*** EXTRACTED ENTRIES Section Begins ***

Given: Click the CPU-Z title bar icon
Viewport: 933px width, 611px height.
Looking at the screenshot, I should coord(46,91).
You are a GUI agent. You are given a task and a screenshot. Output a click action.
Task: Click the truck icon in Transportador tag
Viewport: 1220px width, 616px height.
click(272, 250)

*** EXTRACTED ENTRIES Section Ends ***
*** EXTRACTED ENTRIES Section Begins ***

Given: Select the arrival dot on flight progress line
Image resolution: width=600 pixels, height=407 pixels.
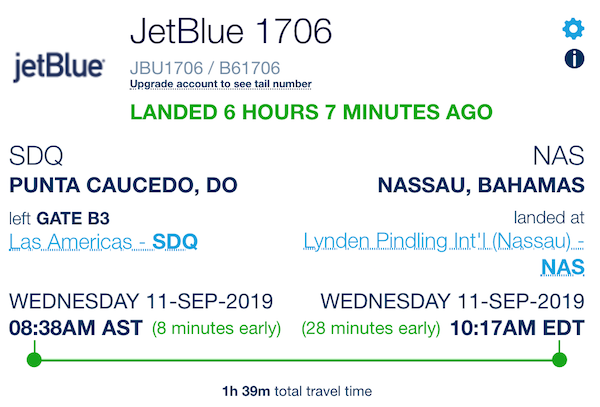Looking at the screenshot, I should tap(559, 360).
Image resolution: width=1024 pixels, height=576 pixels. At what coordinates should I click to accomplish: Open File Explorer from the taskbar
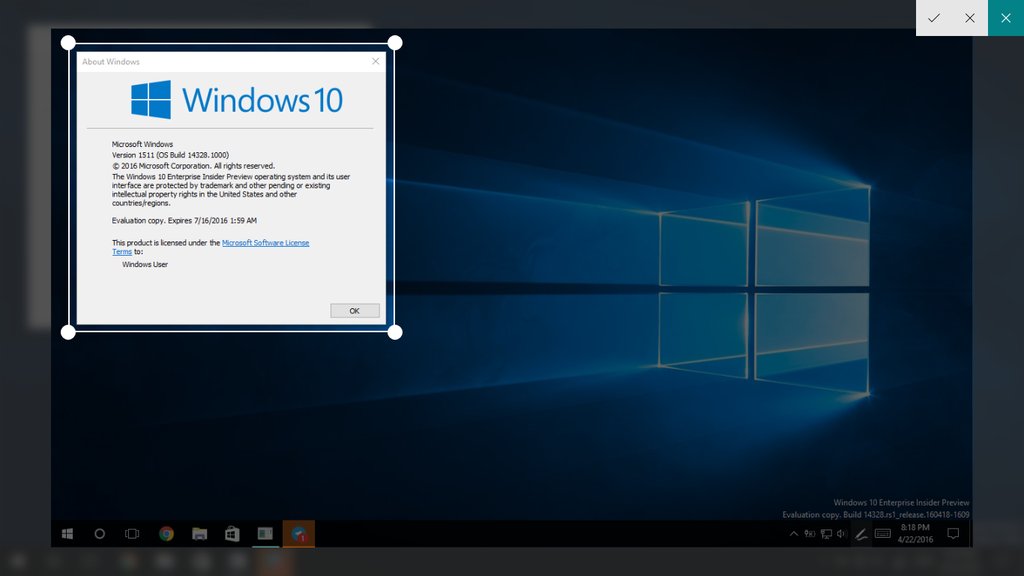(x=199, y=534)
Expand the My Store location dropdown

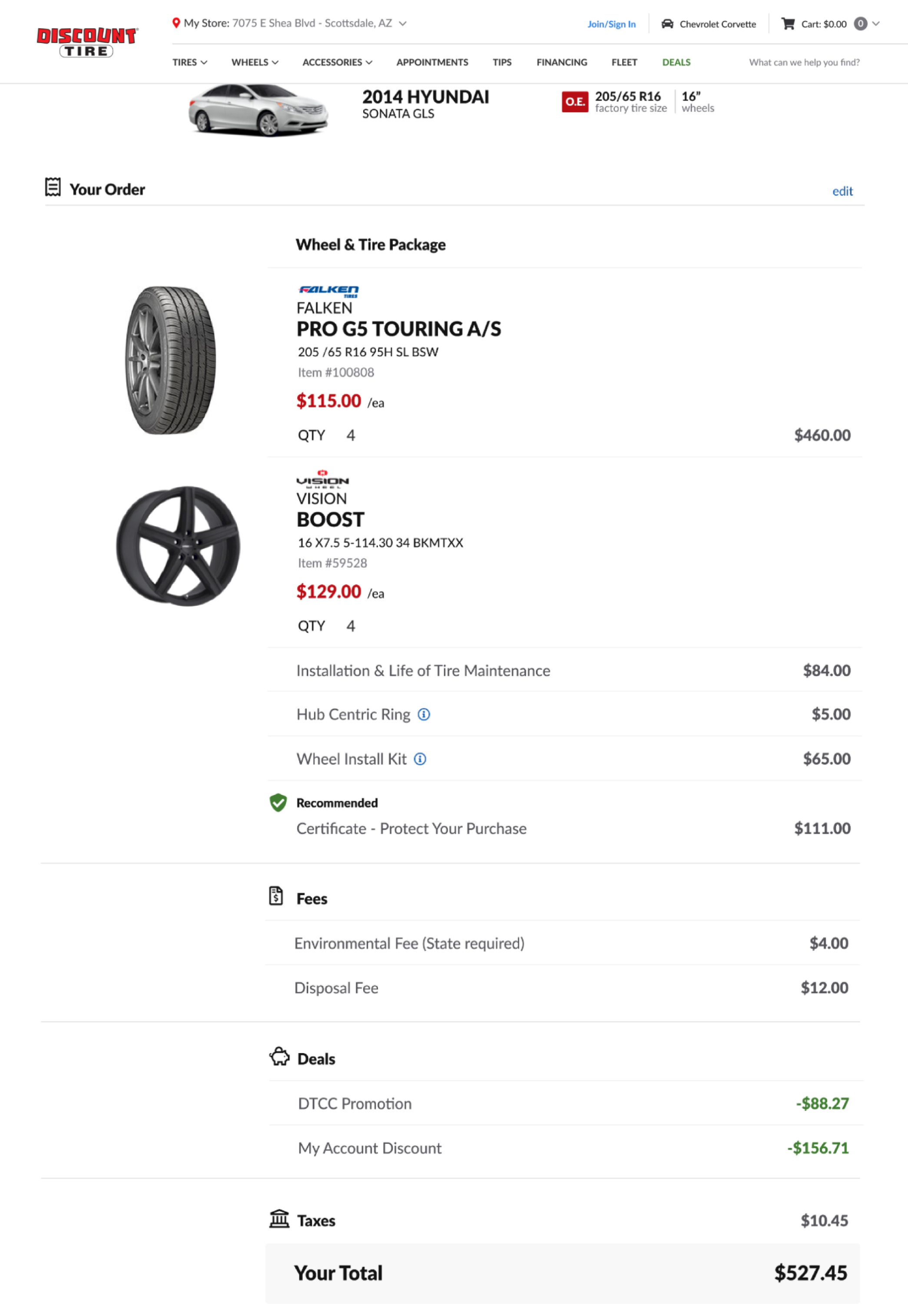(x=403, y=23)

*** EXTRACTED ENTRIES Section Ends ***
*** EXTRACTED ENTRIES Section Begins ***

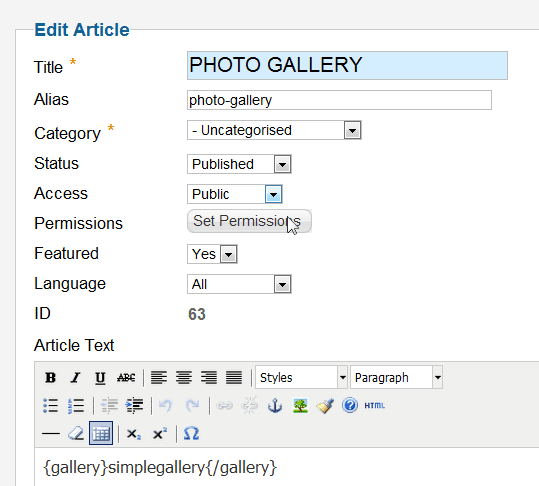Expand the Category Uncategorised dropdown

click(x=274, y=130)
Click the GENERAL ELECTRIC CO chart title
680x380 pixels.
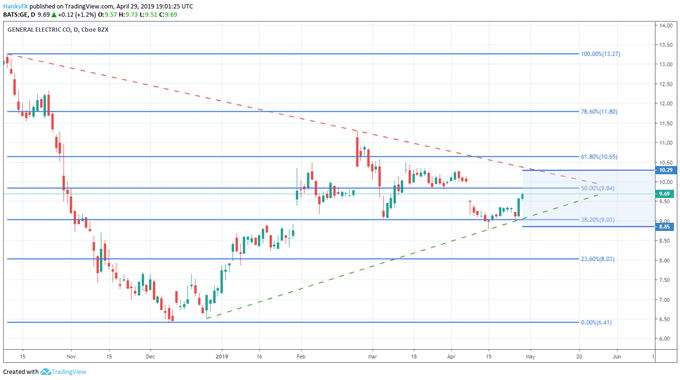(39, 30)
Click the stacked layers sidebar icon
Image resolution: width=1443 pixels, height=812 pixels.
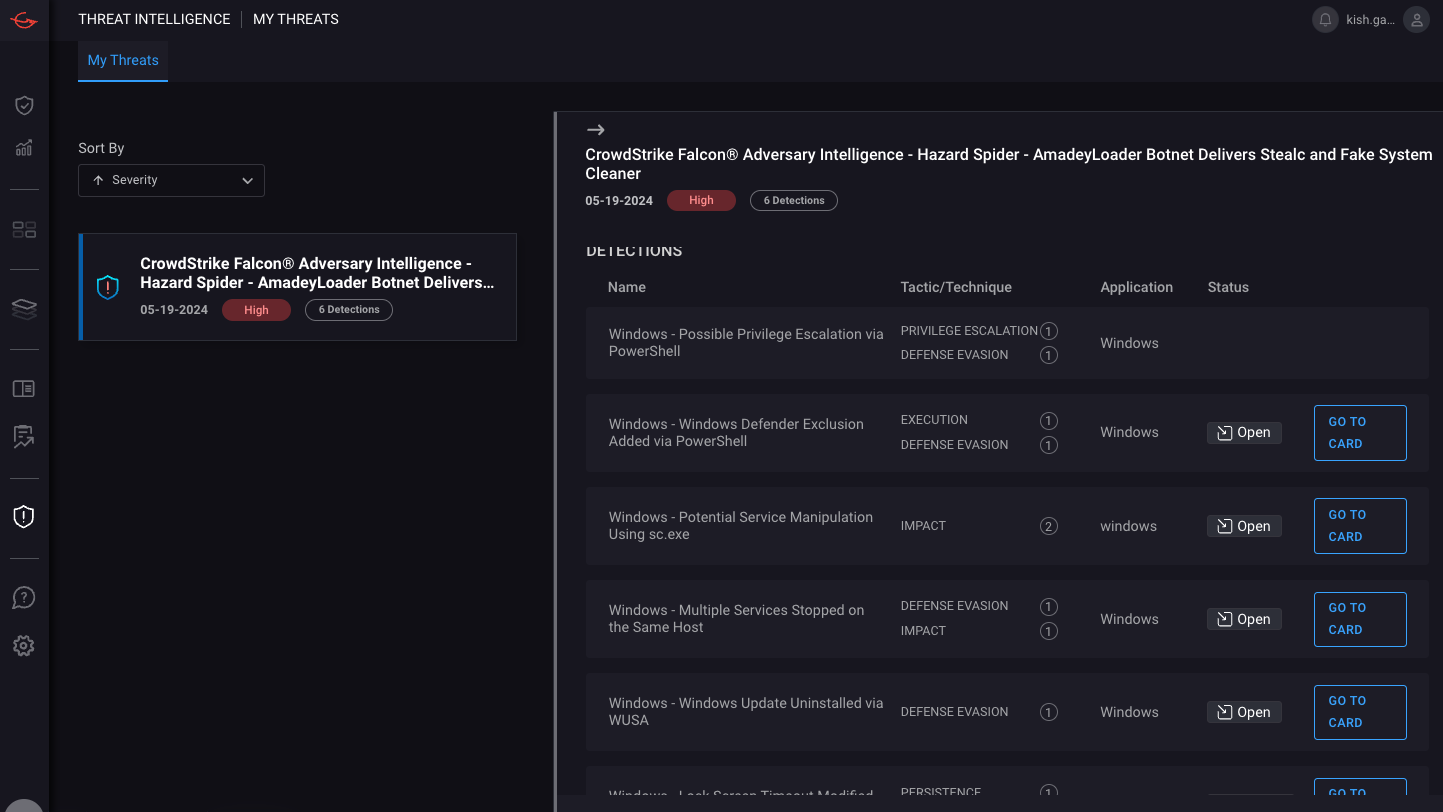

*** EXTRACTED ENTRIES Section Ends ***

# PROBLEM TO WORK ON
In the listing above, the lines from the one containing "Viewport: 933px width, 611px height." through the one containing "Task: Click the" must be set down exactly, with no other lines.

# RESULT
Viewport: 933px width, 611px height.
Looking at the screenshot, I should coord(46,91).
You are a GUI agent. You are given a task and a screenshot. Output a click action.
Task: Click the truck icon in Transportador tag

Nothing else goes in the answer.